• TASK TO CARRY OUT: Each line from the one containing "You are a GUI" to the last line of the listing below is to be duplicated exactly, and no picture is to be carried over.

**** DATA

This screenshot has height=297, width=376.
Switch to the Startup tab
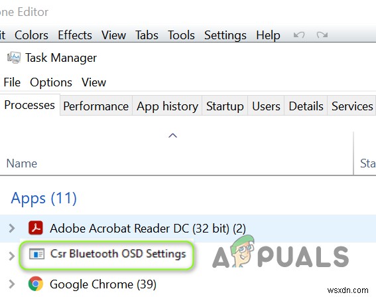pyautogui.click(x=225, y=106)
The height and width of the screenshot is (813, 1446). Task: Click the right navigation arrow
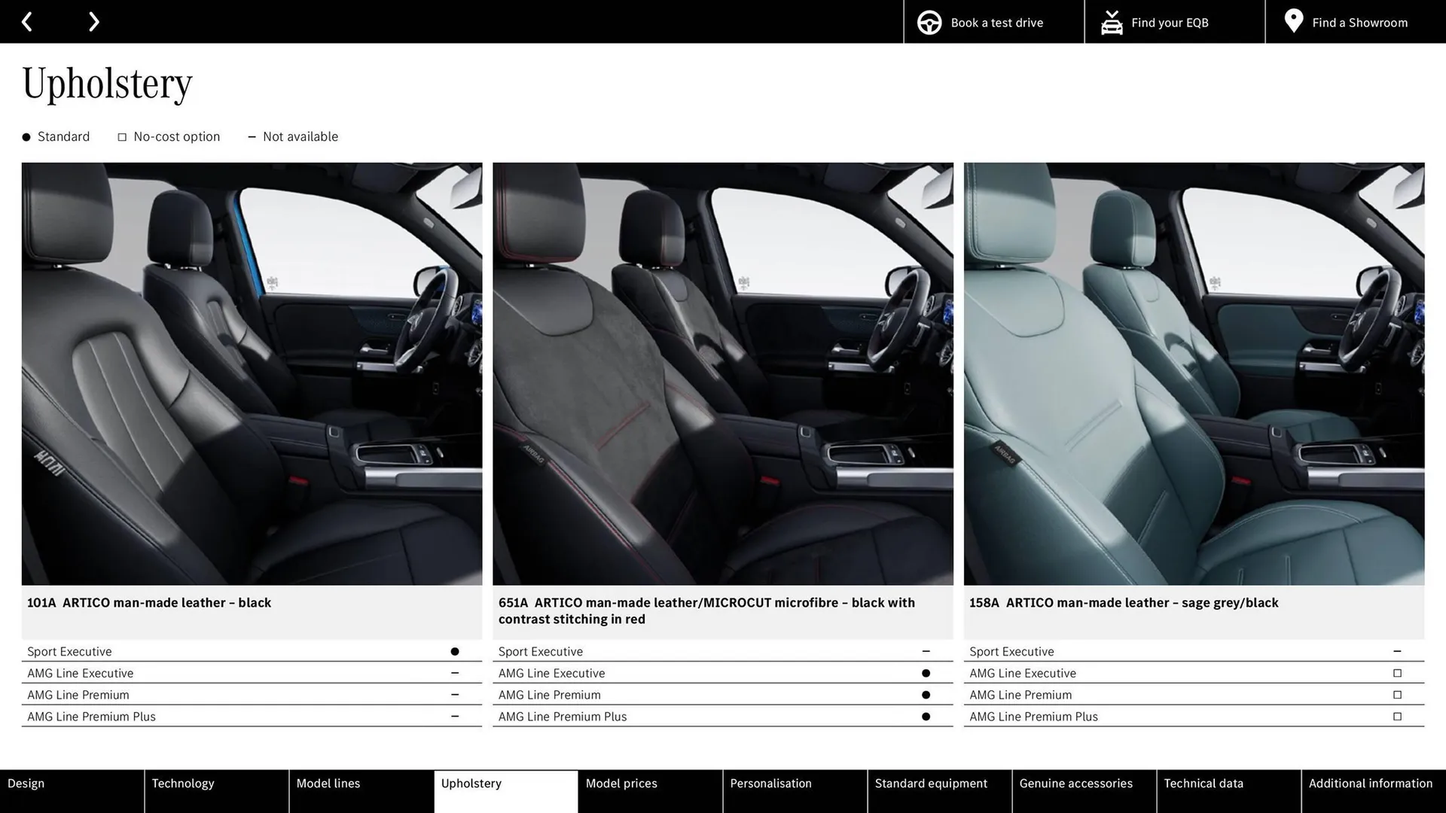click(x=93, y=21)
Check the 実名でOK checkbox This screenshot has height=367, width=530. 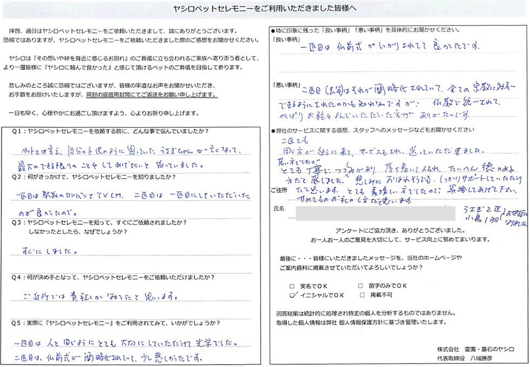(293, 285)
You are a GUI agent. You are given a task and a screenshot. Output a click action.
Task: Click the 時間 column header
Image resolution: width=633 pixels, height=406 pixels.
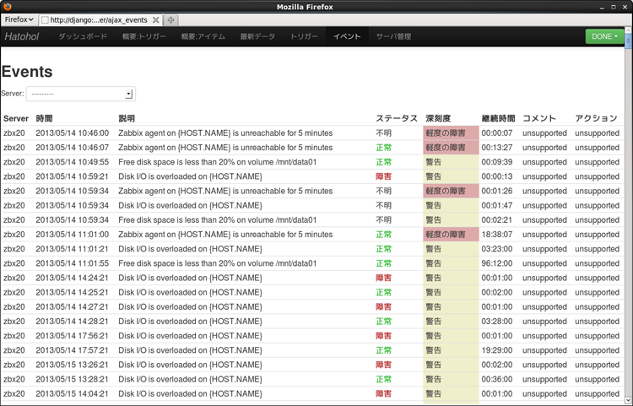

********

• SOLUTION BELOW:
You are a GUI agent. You are given a task and a screenshot. Output a click action.
Task: Click the 時間 column header
Image resolution: width=633 pixels, height=406 pixels.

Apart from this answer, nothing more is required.